Fixed Income Monthly Monitor – September 2021
Canadian Q2 GDP unexpectedly declined 1.1% (ann.) versus what many expected would be a 2% or better figure. The underwhelming report was largely due to revising growth figures lower in prior months. The print coincides with a period of third-wave restrictions and supply chain challenges that hampered production. Even with re-openings in full swing in July, the Stats-Can flash estimate was negative. With inflation rising and growth weaker, the BoC will have to fine tune their policy and communication.
The Jackson Hole speech from Chair Powell was not a market mover. However, Powel put effort in distinguishing between tapering bond purchases and raising policy rates – making clear there is not a fixed period between the end of QE and the first-rate hike, and policy developments will be dependent on the progress of the recovery.
The FTSE Canada Universe Bond Index return was relatively flat at -0.12% on the month. Yield curves steepened in a bearish fashion, with long-term yields rising by more than their short-term counterparts.
Credit in Focus
Corporate spreads were flat for the month, on average. Higher quality Banks, as well as the predominately BBB-rated sectors of Communications and Real Estate moved narrower, with all other sectors flat or modestly wider on the month. There was only about $4.3B of new issuance in August, the lowest supply for the month over the last six years. The pace of new issuance YTD is tracking about 4% higher than last year to the end of August.

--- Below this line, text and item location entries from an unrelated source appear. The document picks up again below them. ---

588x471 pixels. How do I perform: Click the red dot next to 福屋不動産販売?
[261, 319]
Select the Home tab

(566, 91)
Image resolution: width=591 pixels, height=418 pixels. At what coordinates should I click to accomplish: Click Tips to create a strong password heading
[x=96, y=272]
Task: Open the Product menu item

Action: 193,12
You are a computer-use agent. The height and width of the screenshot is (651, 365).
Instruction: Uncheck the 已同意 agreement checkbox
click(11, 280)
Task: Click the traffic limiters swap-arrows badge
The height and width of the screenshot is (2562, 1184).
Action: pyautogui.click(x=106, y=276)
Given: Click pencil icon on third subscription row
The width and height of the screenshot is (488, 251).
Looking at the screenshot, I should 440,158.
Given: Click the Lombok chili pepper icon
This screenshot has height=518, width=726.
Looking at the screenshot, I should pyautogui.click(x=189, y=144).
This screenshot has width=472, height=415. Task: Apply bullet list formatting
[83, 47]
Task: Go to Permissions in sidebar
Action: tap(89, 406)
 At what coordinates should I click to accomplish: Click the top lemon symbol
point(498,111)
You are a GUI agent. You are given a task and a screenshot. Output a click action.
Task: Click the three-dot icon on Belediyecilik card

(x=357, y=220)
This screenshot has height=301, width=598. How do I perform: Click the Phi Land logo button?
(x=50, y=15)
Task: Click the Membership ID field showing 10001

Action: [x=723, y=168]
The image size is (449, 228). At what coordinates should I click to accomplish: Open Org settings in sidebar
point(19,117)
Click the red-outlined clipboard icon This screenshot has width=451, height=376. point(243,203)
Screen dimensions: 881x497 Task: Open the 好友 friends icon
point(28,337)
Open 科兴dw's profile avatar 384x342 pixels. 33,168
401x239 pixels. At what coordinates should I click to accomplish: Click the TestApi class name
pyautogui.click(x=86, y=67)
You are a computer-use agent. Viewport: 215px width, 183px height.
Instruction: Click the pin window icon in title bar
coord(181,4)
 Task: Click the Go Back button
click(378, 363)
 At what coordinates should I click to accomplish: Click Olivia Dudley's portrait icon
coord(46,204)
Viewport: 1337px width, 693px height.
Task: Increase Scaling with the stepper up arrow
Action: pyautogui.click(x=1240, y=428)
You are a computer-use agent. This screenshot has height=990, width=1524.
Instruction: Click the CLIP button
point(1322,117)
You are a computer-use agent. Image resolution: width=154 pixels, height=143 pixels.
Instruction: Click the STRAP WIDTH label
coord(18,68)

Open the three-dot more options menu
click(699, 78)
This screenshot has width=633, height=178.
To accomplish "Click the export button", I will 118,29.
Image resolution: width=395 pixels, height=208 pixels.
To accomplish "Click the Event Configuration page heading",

Provincial bonds were modestly negative and underperformed corporates across the maturity spectrum on the month. All provinces saw spreads widen in the 10- and 30-year parts of the curve, with modest spread narrowing in the 5-year sector. Many of the provinces may see upsides to their fiscal position as updates are reported, as deficit estimates are likely to come in lower than estimated, albeit at elevated levels.